• _Using the information_
**1.** Please answer these from the vascular care interview:
(a) In what month did Dr. Marcaccio join South Shore Health?
(b) For how many years did he build a vascular program at Rhode Island Hospital?
(c) At which medical center did he train as a surgical resident?
**2.** Carry on the vascular care interview from the point where it stops.

• _Excerpt provided_
Redesigning Vascular Care for South Shore Residents
South Shore Hospital’s new Chief of Vascular Surgery Edward Marcaccio, MD, Brigham and Women's Surgical Associates, joined South Shore Health in September. Before assuming the role, he served as Chief of Vascular Surgery and Director of the Non-Invasive Vascular Laboratory at Rhode Island Hospital, the principal teaching hospital of The Warren Alpert Medical School of Brown University.
Dr. Marcaccio spent the last 22 years building an innovative vascular program at Rhode Island Hospital and is thrilled to be back in the Boston area where he trained as a surgical resident at Beth Israel Deaconess Medical Center.
We sat down with him recently to learn more about his plans to make South Shore Health the region’s leader in vascular care.
Why did you choose to come to South Shore Hospital—a community-based hospital—instead of another teaching hospital?
I have been lucky enough in my career to do everything I’ve wanted to do in academic medicine. In my previous role, I spent most of my time dealing with emergencies and life-threatening situations. Although I enjoy working to save lives in emergencies, I want to build preventive programs that have a real impact on the health of patients with vascular issues. It became clear to me when I interviewed for this job that the leadership team at South Shore Health has made improving the health of the community a top priority. That type of support for preventive health care was a big reason why I wanted to lead the vascular program here. In this role, I have the opportunity to not only perform surgery, but to also focus on creating programs to prevent emergency situations.
What types of preventive programs do you envision and why are these so important for vascular patients?

• _Data for analysis_
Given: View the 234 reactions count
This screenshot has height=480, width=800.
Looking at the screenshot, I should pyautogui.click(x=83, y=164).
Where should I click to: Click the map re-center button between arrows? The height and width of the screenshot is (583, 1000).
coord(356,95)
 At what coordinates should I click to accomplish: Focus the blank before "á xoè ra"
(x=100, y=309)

--

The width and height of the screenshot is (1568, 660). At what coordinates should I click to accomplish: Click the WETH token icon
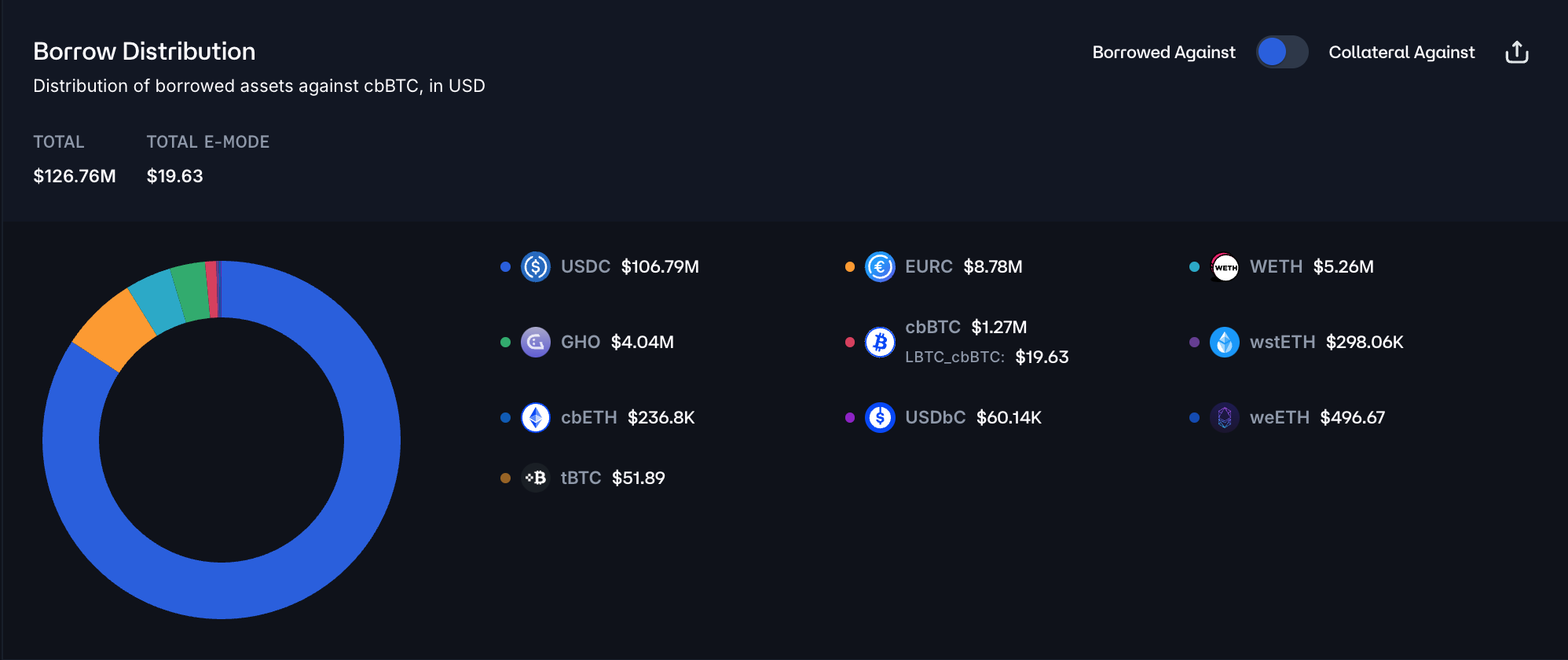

• _Outputs for the tasks_
**1.**
(a) September
(b) 22 years
(c) Beth Israel Deaconess Medical Center

**2.**
I’ve already started to work with South Shore Health's outpatient rehabilitation team to develop a vascular exercise program. Exercise combined with other risk factor modification has the potential to alter the progression of diseases like peripheral arterial disease (PAD) and decrease the occurrence of cardiovascular events. I’d also like to offer more community screenings for things like abdominal aortic aneurysm and PAD so we can recognize and treat vascular disease early. By the time patients are having symptoms, the disease is likely fairly advanced. It’s all about identifying who is at risk and working with them to make lifestyle changes earlier instead of starting with interventions to treat advanced disease.
How would you describe the quality of care we provide at South Shore Health for vascular patients?
I can confidently say that we can provide the same level of care to our vascular patients here that they would get in Boston—with very few exceptions. Our strong connection with Brigham and Women’s Hospital is an added benefit to patients because we can send extremely complex cases to Boston for treatment and can also enroll patients in clinical trials if appropriate. Getting care close to home is important for most people with any chronic disease, but this is especially vital for patients with vascular disease. Vascular patients tend to be older and less mobile and require a lot of follow-up care. You don’t want them to avoid getting the care they need because the drive is too long or they are stressed out about parking and walking long distances.
I have also been so impressed by the quality of clinical talent we have at South Shore Health—from the operating room (OR) team to our vascular surgeons and interventional cardiologists in the cardiac catheterization laboratory. Our clinical talent is exceptional, and I’m hoping to coordinate this care by creating multidisciplinary conferences to share ideas on the best treatment options for patients. I am a strong believer in the notion that there is no individual in medicine anymore. I want to be sure we’re using our shared knowledge to provide the best possible care for our vascular patients.
What does the future of South Shore Health’s vascular program look like?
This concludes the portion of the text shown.